Mieux que quiconque, il comprenait les effets corrosifs de l’alcool. Il vous privait de votre jugement et vous désinhibait, le temps de dire et de faire des choses qui ne pourraient plus être tues. Ni défaites. L’alcool vous prenait votre dignité, vos amis, votre famille et votre gagne-pain avant de vous enlever la vie.
L’alcool était un voleur. Et souvent, aussi, un tueur.

Ce lieu favorisait les confidences. L’amitié. On y confiait des secrets et on y avouait des regrets. Les enfants y devenaient des adultes, les adultes des vieillards. On y célébrait des retours au bercail. Les survivants s’y souvenaient des disparus.

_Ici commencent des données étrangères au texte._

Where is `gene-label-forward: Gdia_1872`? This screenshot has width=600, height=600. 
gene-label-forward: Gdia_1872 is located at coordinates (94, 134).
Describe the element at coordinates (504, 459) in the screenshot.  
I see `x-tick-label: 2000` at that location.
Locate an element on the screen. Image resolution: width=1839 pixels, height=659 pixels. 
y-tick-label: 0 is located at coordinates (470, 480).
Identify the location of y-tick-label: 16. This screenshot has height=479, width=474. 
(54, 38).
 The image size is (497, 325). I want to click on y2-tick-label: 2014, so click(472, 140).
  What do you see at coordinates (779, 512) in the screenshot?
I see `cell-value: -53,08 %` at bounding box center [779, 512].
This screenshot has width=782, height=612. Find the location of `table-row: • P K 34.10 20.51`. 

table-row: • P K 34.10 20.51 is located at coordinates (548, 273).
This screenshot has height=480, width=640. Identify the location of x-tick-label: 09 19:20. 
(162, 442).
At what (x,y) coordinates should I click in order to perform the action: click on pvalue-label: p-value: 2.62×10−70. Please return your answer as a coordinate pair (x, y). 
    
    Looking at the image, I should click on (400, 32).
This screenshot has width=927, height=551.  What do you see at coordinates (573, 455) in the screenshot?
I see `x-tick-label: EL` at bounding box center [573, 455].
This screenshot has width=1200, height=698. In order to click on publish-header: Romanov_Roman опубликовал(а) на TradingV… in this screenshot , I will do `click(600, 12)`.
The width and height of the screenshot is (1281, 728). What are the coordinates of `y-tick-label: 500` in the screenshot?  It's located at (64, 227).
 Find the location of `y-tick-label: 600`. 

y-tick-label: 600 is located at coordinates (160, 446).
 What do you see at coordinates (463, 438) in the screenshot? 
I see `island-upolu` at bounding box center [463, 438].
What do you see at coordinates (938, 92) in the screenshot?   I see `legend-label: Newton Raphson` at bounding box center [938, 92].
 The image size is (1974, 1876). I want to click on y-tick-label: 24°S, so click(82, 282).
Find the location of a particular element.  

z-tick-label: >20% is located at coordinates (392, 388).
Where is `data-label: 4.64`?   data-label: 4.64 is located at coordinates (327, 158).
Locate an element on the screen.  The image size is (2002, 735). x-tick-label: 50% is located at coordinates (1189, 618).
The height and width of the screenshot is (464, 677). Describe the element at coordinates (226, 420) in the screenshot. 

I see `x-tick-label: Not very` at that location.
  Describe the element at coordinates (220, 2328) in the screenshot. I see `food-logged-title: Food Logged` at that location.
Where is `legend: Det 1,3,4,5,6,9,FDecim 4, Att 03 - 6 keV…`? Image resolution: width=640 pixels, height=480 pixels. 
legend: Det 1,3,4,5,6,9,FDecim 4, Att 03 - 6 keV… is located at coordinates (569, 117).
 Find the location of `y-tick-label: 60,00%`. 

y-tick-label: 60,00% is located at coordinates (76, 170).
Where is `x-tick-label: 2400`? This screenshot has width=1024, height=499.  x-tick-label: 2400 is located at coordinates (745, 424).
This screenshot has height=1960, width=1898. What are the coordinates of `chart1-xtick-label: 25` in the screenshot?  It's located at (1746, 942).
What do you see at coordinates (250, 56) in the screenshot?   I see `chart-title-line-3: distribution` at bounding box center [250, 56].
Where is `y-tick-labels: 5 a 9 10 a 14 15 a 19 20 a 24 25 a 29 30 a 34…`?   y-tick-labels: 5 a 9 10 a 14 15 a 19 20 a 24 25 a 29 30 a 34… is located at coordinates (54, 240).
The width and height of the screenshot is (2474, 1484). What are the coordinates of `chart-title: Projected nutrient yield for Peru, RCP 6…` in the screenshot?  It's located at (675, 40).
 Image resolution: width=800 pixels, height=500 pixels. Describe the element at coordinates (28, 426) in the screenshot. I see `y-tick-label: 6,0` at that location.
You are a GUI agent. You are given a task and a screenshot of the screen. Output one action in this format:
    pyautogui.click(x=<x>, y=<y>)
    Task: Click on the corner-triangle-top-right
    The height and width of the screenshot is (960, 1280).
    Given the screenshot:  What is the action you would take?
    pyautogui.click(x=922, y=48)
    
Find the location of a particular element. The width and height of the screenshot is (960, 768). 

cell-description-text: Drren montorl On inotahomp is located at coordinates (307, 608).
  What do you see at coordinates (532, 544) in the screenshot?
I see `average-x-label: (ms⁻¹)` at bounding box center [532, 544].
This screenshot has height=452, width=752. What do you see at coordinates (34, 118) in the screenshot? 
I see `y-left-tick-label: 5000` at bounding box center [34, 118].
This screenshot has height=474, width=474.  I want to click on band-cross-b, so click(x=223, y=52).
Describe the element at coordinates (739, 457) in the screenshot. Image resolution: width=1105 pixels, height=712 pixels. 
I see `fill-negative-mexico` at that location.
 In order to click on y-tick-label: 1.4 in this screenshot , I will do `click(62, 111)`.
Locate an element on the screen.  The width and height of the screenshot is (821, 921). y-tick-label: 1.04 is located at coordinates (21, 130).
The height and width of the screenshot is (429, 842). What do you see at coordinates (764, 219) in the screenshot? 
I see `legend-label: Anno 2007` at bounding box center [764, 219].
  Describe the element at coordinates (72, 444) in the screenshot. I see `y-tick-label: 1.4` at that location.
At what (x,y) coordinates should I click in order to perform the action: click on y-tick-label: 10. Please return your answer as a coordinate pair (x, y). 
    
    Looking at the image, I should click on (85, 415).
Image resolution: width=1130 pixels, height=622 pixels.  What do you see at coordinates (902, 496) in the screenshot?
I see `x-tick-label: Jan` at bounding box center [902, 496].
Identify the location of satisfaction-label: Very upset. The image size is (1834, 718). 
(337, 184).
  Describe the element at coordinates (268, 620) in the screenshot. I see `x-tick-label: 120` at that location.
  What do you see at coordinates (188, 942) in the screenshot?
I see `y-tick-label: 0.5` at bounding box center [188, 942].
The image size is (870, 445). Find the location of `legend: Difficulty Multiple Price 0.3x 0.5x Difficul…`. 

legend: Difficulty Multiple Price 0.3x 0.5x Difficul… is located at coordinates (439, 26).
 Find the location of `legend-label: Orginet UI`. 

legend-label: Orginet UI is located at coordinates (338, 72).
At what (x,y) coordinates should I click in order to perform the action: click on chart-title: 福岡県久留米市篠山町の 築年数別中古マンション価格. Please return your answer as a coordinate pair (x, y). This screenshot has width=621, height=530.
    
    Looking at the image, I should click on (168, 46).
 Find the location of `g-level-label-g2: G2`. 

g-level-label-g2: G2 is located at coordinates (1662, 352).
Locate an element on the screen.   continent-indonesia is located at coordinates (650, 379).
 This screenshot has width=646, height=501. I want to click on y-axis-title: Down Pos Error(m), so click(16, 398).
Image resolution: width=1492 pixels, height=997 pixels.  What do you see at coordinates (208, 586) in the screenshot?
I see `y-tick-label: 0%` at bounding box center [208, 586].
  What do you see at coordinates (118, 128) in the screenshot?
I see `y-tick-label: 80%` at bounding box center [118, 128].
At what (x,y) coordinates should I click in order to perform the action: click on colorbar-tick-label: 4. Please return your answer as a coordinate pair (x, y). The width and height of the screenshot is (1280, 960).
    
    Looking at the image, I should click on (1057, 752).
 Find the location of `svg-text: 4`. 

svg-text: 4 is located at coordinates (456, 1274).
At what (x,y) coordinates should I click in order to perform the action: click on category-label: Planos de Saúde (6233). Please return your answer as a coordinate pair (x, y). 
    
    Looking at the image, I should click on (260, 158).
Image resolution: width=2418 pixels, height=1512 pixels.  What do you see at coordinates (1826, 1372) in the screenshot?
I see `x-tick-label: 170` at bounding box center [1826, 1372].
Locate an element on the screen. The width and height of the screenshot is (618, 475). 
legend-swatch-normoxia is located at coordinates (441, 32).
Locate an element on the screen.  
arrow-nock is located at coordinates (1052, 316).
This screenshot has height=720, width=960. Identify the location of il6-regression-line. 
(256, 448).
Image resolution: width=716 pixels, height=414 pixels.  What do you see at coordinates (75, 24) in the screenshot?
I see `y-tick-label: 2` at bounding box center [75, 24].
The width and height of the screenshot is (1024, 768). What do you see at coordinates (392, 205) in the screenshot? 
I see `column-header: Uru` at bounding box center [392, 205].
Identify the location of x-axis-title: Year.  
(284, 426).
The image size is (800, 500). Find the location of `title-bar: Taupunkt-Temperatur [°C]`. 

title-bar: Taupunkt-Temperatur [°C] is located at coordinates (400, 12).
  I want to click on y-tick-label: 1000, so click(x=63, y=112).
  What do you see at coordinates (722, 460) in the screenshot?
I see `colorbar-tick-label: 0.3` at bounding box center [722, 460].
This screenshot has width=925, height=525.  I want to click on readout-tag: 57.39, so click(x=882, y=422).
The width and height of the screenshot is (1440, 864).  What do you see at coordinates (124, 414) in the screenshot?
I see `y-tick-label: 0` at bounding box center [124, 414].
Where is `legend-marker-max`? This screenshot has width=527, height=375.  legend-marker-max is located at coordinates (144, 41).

La croyance ne compte-t-elle pas plus que les preuves ?

Il ferma les yeux. Brièvement. Et tenta d’oublier qu’ils grandiraient dans un pays étranger.
Puis, les rouvrant, il contempla le monde tout blanc et songea à la baleine blanche. Qui dévorait la raison.
« Tout ce qui incline à la folie, tout ce qui torture. Tout ce qui remue la vase. Toute vérité entachée de venin. »

Il avait devant lui un enfant du chaos. De la violence. Forgé par ces deux forces. Moulé et formé par elles, au sens propre.
Parmi ceux qui ont connu une enfance pareille, certains deviennent des brutes.

— Ce que je dis, c’est que les choses grossissent, comme une tumeur. Suppurent. Le temps n’arrange pas toujours les choses. Parfois, il les aggrave.